The conservation lab has been working on the delicate tapestries ever since. It’s a time-consuming, incredibly detailed job to clean and repair tapestries 16 feet tall and 12-19 feet wide one inch at a time. It has taken 16 years, but now 10 of the 12 tapestries of Life of the Christ have returned to the Cathedral of Saint John the Divine. The two heavily damaged ones have been stabilized, but are in no condition to be hung.
Instead of being installed way up high above the transepts as they were before the fire, they are now hanging in three chapels at eye level.
The Rev. Canon Patrick Malloy, the priest who oversees arts-related projects at the cathedral, in the Morningside Heights neighborhood of Manhattan, said the idea was to recreate a Baroque chapel and show the tapestries differently from when they hung over the transepts. But he said the exhibition was more than just that.
“They’re hanging in a liturgical space,” Dr. Malloy said, “so they’re not just works of art but devotional objects. It wouldn’t be the same if they were in the Met. I go to the Cloisters from time to time. It’s wonderful, but it’s not the same as if it were a monastery.”

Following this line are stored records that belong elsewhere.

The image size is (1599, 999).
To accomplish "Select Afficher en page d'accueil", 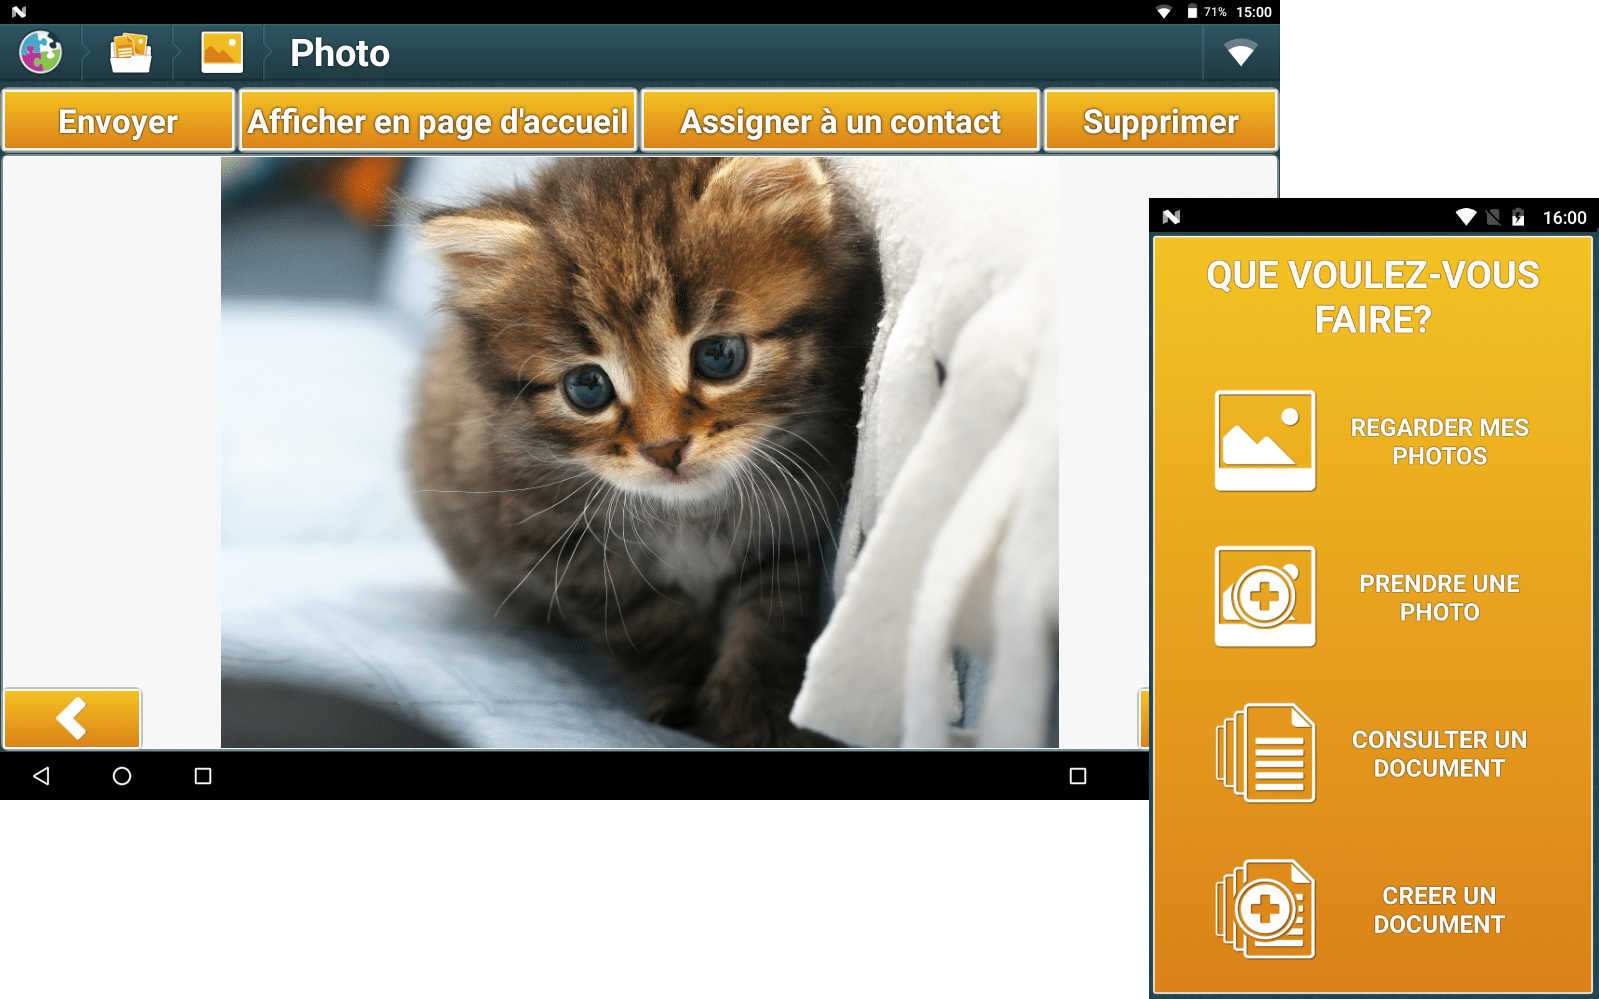I will tap(438, 121).
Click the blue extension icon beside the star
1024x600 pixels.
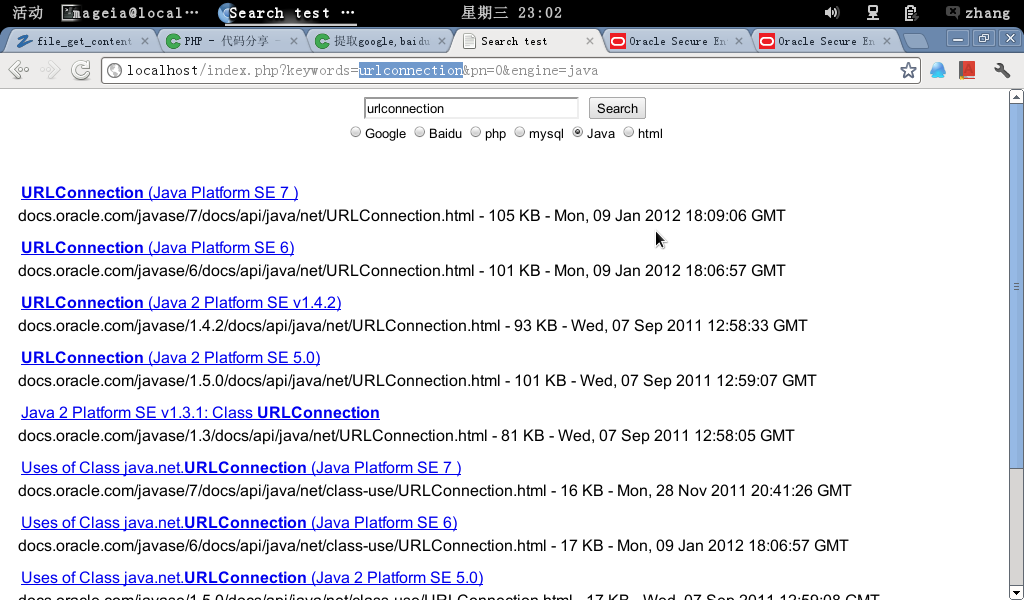pyautogui.click(x=938, y=70)
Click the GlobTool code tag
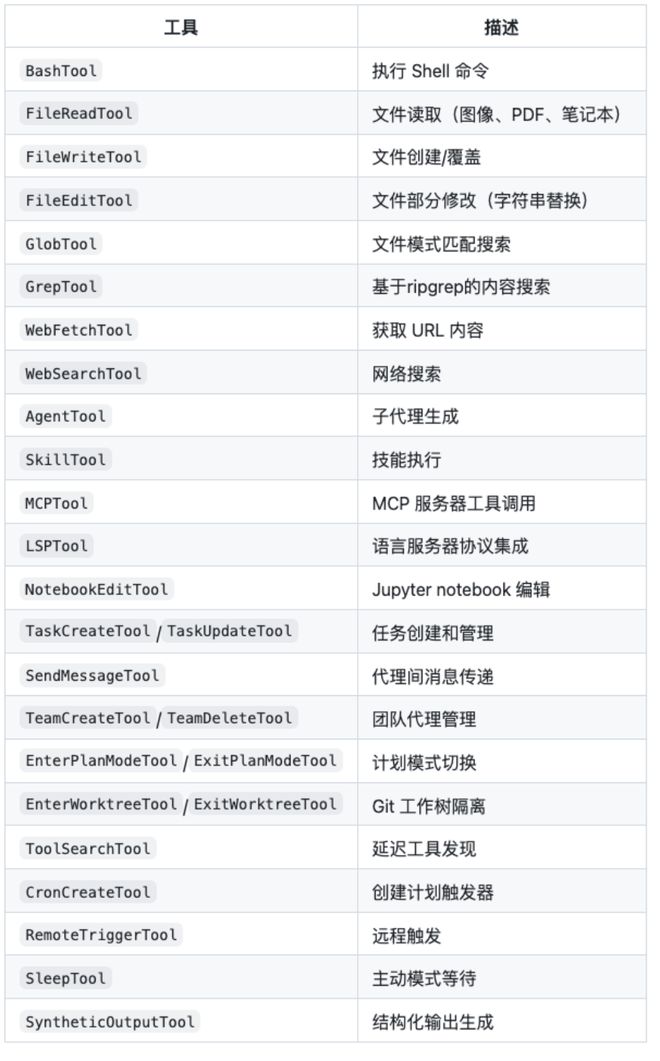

The new installation will give visitors the chance to examine the tapestries in much more detail. Tangential to the religious theme of the tapestries but very much central to the monarchical power they were meant to telegraph, the three bees on the Barberini family coat of arms are plastered in the four corners of each tapestry.
The Barberini bees are a common sight in Rome. After the elevation of Urban VIII to the papacy, he slapped those bees on everything from Barberini properties, to the bronze baldachin in St. Peter’s made of ancient Roman beams stolen from the Pantheon and melted down, to frescoes in the Vatican made a dozen years before Maffeo was even ordained a priest.
Of course they were woven into the tapestries, just as the kings of France wove their fleurs-de-lis on the tapestries they commissioned. The ones in the corners are the traditional three bees, two on top, one on the bottom, encircled by a laurel wreath in place of the shield, but the bees also appear on the tapestries in a rather bizarre tableau that I’ve never seen before, notwithstanding the Barberini penchant for scattering their pollinators far and wide in the city of Rome. There are three bees, yes, but two of them are pulling a plough while one rides above them holding a whip. This curious arrangement is apparently a very, very arcane reference to Virgil’s Georgics, and symbolizes the powerful combination of “highest rule, sown fields of cultivated land, production of honey.” It may be a nod to Urban’s three nephews — Francesco, Antonio and Taddeo — who held the three highest offices (not counting the pope, of course) of the Roman Church and whose combined labors were meant to ensure the continued wealth and victory of the Church.
I don’t know if any of that makes much sense, but I’m kind of crazy about the image of the Barberini bees pushing that plough with their tiny bee hands while their brother/overseer cracks the whip.